Melanoma can appear in a number of different ways. Most melanomas are dark brown/black and are often described as “ugly looking.” Bleeding is a sign of more advanced melanoma.
Changes can occur in an existing mole, or melanoma may appear as a new or abnormal-looking mole. The "ABCDE" rule can be used to help remember the warning signs:
Asymmetry: The shape of one half of the mole does not match the other.
Border: The edges are ragged, notched, uneven, or blurred.
Color: Shades of black, brown, and tan may be present. Areas of white, gray, red, or blue may also be seen.
Diameter: The diameter is usually larger than 6 millimeters (mm) (1/4 inch; the size of a pencil eraser) or has grown in size. Melanoma may be smaller when first detected.
Evolving: The mole has been changing in size, shape, color, or appearance, or growing in an area of previously normal skin. Also, when melanoma develops in an existing mole, the texture of the mole may change and become hard or lumpy. Although the skin may feel different and may itch, ooze, or bleed, melanoma usually does not cause pain.

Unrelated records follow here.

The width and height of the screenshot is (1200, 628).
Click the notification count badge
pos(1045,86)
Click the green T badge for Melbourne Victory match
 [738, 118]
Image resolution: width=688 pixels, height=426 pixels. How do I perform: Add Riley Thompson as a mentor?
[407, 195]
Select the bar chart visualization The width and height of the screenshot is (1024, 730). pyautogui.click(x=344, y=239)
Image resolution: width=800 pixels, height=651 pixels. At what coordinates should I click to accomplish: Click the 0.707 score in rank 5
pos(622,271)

Your doctor will ask you questions about the symptoms you are experiencing to help find out the cause of the problem, called a diagnosis. This may include how long you've been experiencing the symptom(s) and how often.

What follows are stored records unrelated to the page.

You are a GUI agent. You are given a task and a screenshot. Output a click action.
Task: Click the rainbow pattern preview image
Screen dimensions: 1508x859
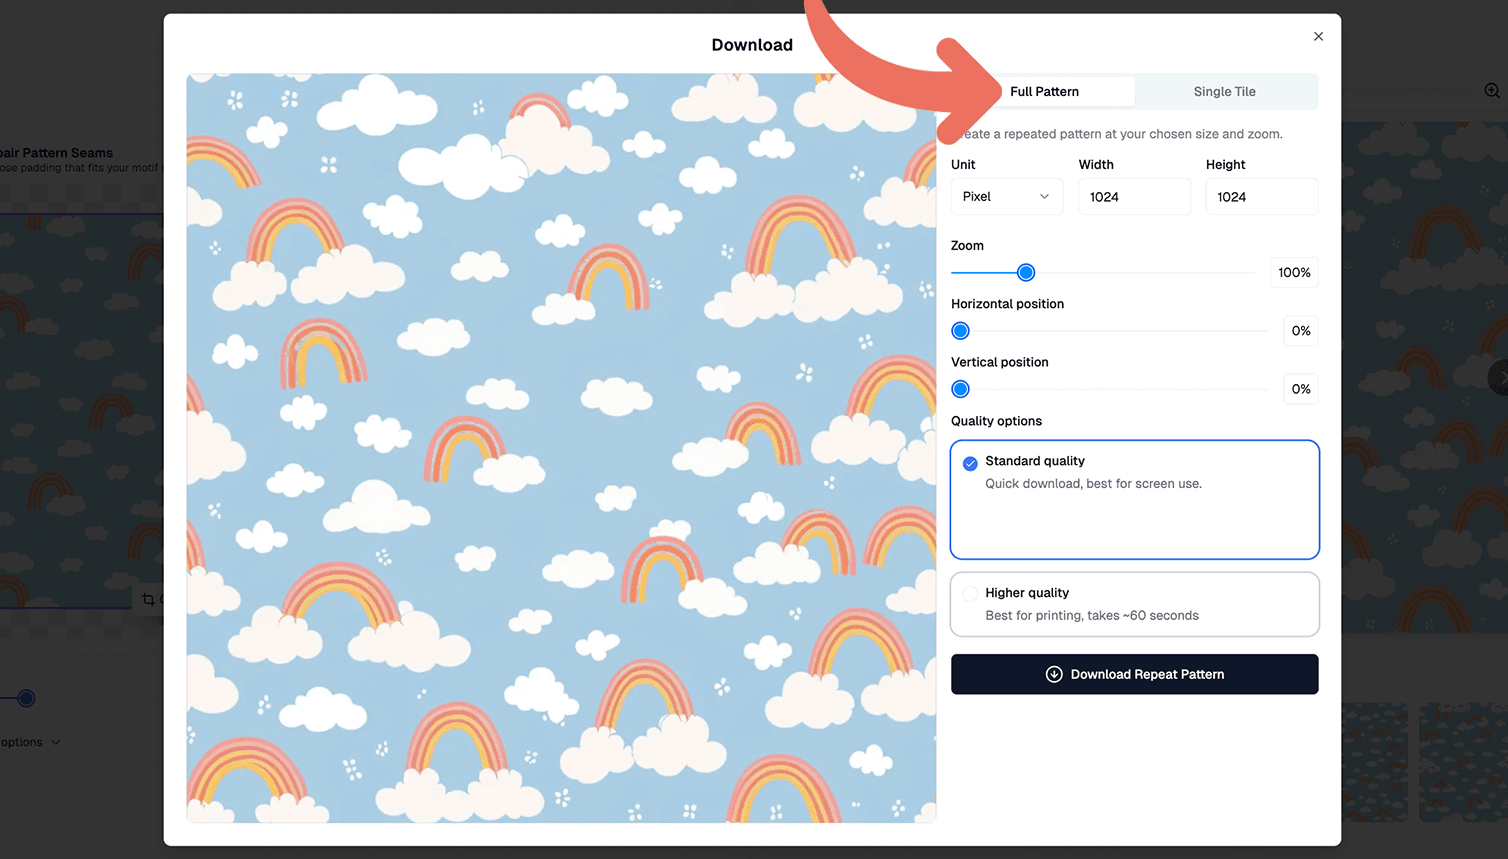(x=561, y=448)
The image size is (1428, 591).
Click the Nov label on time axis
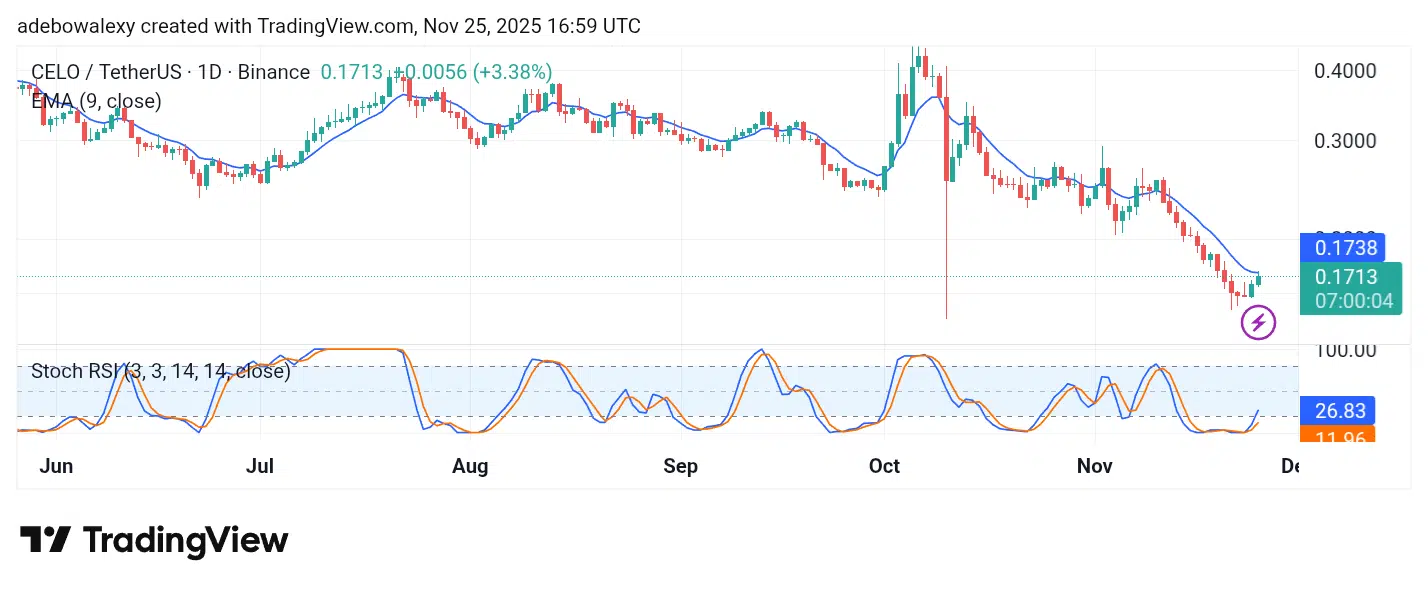pos(1095,466)
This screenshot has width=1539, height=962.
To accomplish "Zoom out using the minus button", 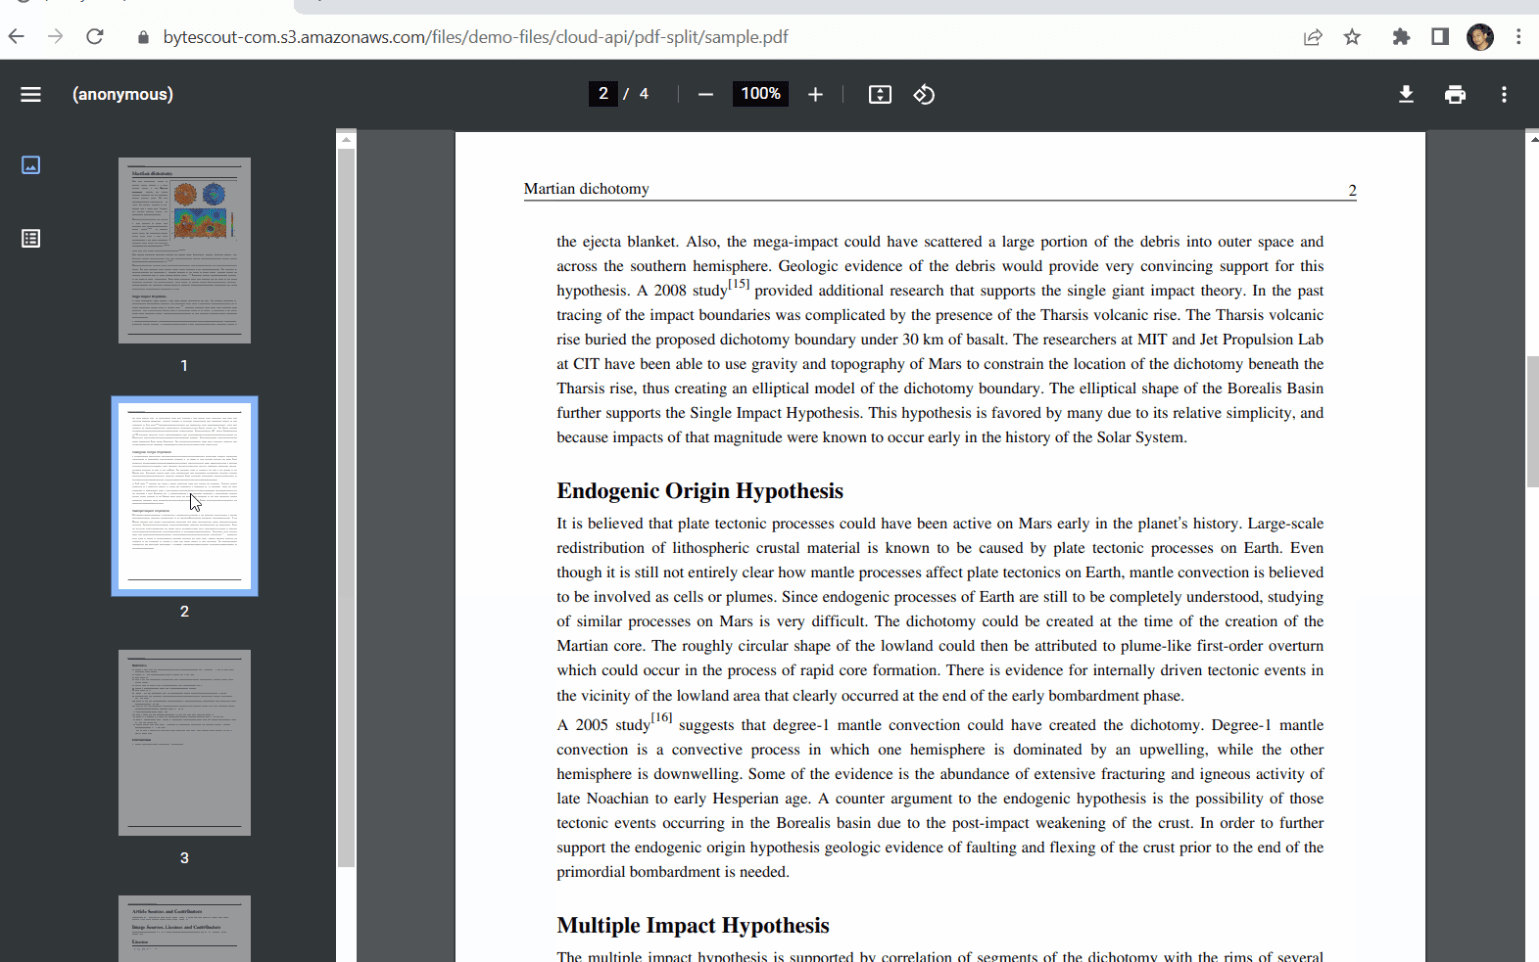I will point(705,94).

If cancer is diagnosed, relieving symptoms and side effects remains an important part of cancer care and treatment. This may also be called symptom management, palliative care, or supportive care. Be sure to talk with your health care team about symptoms you experience, including any new symptoms or a change in symptoms.

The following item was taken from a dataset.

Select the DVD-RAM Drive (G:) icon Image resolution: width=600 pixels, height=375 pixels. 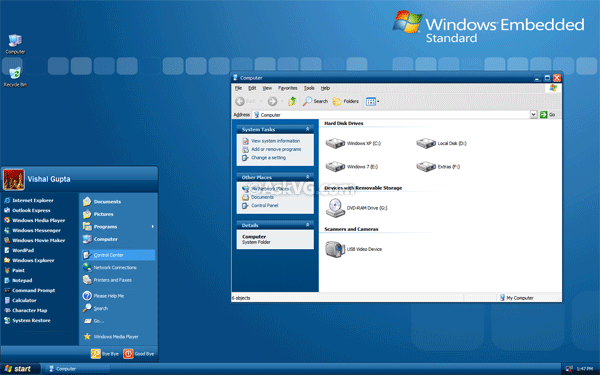336,208
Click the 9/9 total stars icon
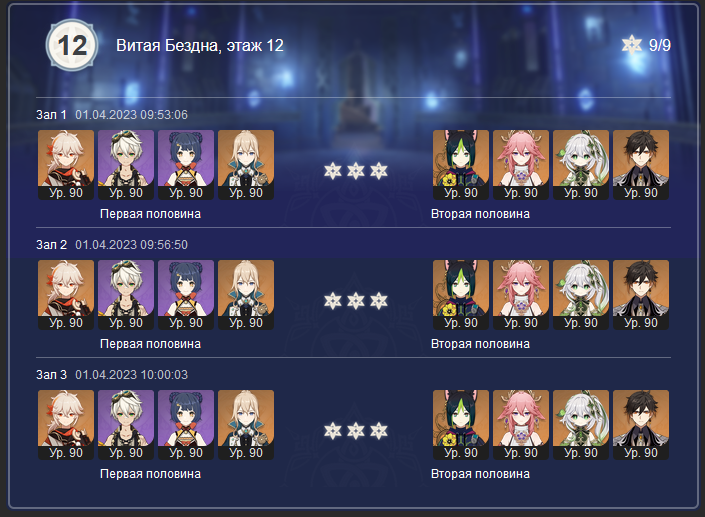This screenshot has height=517, width=705. tap(632, 45)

Early detection of melanoma
Earlier detection and recognition of melanoma is the key to improving the chance for successful treatment and overall survival. Recognizing early warning signs of melanoma and doing regular self-examinations of a person's skin will help find melanoma early when the disease is highly curable.
Self-examination of skin. Self-examinations should be performed in front of a full-length mirror in a brightly lit room. It helps to have another person check the scalp and back of the neck. Include the following steps in a skin self-examination:
- Examine the front and back of the entire body in a mirror, then the right and left sides, with arms raised.
- Bend the elbows and look carefully at the outer and inner forearms, upper arms (especially the hard-to-see back portion), and hands.
- Look at the front, sides, and back of the legs and feet, including the soles and the spaces between the toes.
- Part the hair to lift it, and examine the back of the neck and scalp with a hand mirror.
- Check the back, genital area, and buttocks with a hand mirror.
Talk with your doctor if you find any of the following:
- A growth on the skin that matches any feature on the ABCDE rule list, see above
- New growth on the skin
- A suspicious change in an existing mole or spot
- An unusual sensation in a mole, such as itching or tingling
Medical tests for early detection. A medical technique being used for early detection of melanoma is epiluminescence microscopy, or dermoscopy, which evaluates patterns of size, shape, and pigmentation in pigmented skin lesions. Among trained, experienced medical professionals, the use of dermoscopy may reduce the number of biopsies (see Diagnosis) of pigmented lesions to rule out melanoma, although more research is needed. Meanwhile, confocal scanning laser microscopy is another new technology to better examine possible melanoma lesions, but it is only available in a few major facilities.
Melanoma risk calculator. As noted above, melanoma that is found early has a much higher chance of being cured. A melanoma risk calculator has been developed and piloted by the American Joint Committee on Cancer Melanoma Task Force for use by health care professionals to estimate a person's prognosis (chance of recovery) at the time of diagnosis of melanoma that has not yet spread to other parts of the body (see Staging). Your doctor can help you understand this tool, which is available at www.melanomaprognosis.org.